* Brief *
Would you please copy each line of the data in which the string "کاسکو" occurs?

(Dataset entries)
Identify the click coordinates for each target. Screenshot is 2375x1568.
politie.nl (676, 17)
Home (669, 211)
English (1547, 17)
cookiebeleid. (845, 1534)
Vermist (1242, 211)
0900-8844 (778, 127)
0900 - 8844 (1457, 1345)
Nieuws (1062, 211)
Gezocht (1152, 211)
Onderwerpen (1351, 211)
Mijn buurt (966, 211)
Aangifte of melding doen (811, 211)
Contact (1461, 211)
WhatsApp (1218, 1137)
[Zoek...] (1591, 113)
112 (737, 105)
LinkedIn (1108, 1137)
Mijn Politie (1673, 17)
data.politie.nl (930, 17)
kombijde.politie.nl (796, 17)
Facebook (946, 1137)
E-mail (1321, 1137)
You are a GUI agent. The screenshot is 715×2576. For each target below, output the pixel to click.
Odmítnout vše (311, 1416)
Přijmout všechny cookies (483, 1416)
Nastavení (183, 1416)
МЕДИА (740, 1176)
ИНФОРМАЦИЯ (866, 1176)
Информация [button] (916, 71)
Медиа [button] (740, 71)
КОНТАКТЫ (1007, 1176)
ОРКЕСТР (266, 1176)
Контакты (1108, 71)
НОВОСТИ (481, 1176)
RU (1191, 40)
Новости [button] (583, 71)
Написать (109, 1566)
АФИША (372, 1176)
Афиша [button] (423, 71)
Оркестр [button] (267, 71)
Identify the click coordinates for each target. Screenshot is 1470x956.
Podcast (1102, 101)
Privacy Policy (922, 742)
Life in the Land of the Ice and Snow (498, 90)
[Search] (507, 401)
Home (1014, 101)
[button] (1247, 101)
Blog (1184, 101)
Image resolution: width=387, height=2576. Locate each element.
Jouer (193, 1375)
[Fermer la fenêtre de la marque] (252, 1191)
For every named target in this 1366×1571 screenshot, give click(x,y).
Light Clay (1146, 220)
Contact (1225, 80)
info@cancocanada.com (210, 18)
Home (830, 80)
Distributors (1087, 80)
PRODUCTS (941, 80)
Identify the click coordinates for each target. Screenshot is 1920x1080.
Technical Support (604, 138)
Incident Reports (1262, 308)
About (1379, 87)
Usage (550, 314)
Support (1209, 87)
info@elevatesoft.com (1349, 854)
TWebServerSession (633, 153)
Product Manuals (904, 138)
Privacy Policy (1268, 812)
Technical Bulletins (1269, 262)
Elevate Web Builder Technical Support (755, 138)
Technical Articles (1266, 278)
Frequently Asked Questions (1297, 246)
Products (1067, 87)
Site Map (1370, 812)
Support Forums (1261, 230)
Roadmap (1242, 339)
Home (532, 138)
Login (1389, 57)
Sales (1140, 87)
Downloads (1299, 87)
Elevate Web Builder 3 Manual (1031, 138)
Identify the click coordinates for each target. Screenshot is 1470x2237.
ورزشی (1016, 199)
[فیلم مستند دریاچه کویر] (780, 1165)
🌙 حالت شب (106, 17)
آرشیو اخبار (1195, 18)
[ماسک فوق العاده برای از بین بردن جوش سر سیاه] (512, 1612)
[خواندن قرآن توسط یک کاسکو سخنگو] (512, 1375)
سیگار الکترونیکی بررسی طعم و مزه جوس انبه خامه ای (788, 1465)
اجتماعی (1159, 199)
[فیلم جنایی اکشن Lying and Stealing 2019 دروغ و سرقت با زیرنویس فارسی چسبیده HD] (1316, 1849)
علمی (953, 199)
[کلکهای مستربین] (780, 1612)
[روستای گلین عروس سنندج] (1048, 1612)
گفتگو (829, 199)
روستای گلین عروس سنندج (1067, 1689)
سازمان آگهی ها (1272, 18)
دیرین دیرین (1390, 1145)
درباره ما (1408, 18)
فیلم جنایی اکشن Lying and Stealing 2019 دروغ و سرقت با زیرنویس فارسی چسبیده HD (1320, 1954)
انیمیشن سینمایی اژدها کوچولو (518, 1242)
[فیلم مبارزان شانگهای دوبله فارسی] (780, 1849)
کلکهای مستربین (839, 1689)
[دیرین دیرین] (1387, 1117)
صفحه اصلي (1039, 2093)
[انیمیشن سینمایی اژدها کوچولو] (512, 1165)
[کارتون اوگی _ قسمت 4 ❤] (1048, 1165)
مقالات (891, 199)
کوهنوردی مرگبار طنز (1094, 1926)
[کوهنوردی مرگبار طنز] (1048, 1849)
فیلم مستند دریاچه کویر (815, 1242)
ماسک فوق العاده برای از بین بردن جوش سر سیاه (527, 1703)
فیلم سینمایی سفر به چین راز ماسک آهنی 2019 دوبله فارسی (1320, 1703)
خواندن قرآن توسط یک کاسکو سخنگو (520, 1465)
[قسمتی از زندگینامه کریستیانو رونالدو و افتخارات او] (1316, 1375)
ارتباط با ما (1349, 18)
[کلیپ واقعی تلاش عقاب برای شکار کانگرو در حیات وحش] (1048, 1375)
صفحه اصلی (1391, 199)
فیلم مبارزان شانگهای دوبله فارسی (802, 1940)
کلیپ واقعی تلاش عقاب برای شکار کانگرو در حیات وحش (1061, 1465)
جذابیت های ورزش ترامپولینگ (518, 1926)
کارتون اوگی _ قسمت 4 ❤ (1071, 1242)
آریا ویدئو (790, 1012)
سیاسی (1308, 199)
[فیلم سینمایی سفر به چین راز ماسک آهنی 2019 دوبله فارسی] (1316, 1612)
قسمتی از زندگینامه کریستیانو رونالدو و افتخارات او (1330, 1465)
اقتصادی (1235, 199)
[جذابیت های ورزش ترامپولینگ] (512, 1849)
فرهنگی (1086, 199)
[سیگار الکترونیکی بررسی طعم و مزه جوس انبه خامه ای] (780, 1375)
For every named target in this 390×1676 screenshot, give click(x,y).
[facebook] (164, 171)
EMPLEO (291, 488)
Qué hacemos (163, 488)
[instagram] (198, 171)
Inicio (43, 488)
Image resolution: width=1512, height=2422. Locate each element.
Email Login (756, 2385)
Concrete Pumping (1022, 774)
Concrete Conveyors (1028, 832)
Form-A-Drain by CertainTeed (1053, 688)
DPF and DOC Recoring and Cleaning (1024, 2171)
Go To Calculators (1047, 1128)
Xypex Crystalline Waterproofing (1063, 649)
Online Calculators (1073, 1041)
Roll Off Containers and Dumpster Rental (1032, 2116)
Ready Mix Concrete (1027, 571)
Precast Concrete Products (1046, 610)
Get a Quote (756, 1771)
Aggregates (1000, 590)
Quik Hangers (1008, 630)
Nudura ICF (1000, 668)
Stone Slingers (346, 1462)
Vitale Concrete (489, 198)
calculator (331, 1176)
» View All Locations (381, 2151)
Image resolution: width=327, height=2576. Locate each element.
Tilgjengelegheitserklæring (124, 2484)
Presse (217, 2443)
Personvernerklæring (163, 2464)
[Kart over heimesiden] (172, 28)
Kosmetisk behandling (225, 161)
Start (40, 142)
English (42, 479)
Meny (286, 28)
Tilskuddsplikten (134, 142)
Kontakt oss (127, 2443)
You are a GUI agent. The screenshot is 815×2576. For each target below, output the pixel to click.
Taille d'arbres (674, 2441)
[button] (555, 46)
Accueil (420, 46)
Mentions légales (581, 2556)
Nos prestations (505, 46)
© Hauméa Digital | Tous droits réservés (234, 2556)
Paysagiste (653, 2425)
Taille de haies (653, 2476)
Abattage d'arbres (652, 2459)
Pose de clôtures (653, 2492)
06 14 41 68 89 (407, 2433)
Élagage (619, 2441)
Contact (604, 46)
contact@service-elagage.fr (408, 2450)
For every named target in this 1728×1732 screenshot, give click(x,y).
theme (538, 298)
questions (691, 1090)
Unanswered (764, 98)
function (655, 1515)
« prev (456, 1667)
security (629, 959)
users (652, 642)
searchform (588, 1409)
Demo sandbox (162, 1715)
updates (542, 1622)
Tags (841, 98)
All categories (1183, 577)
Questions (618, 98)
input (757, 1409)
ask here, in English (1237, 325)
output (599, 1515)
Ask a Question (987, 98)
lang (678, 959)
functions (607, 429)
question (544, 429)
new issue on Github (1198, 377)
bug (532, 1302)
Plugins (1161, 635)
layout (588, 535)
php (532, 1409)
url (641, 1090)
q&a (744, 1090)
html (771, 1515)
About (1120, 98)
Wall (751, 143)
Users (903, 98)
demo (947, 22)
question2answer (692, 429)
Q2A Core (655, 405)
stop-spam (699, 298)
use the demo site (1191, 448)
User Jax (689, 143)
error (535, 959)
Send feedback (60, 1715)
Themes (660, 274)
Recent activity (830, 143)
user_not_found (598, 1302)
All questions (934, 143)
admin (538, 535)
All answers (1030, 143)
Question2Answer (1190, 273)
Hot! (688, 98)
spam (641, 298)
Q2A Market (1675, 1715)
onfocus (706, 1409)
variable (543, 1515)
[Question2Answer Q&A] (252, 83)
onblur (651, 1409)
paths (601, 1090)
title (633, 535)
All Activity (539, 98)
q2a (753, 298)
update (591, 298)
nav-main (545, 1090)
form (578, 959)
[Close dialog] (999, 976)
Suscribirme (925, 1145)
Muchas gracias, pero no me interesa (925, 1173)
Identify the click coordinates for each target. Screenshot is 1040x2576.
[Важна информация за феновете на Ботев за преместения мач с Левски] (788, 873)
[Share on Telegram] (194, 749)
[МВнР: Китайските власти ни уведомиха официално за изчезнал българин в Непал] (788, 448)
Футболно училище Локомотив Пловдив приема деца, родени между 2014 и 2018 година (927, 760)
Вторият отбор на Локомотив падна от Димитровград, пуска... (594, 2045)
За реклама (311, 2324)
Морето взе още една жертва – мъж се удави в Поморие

* Solution for this task *
[خواندن قرآن توسط یک کاسکو سخنگو] (512, 1375)
خواندن قرآن توسط یک کاسکو سخنگو (520, 1465)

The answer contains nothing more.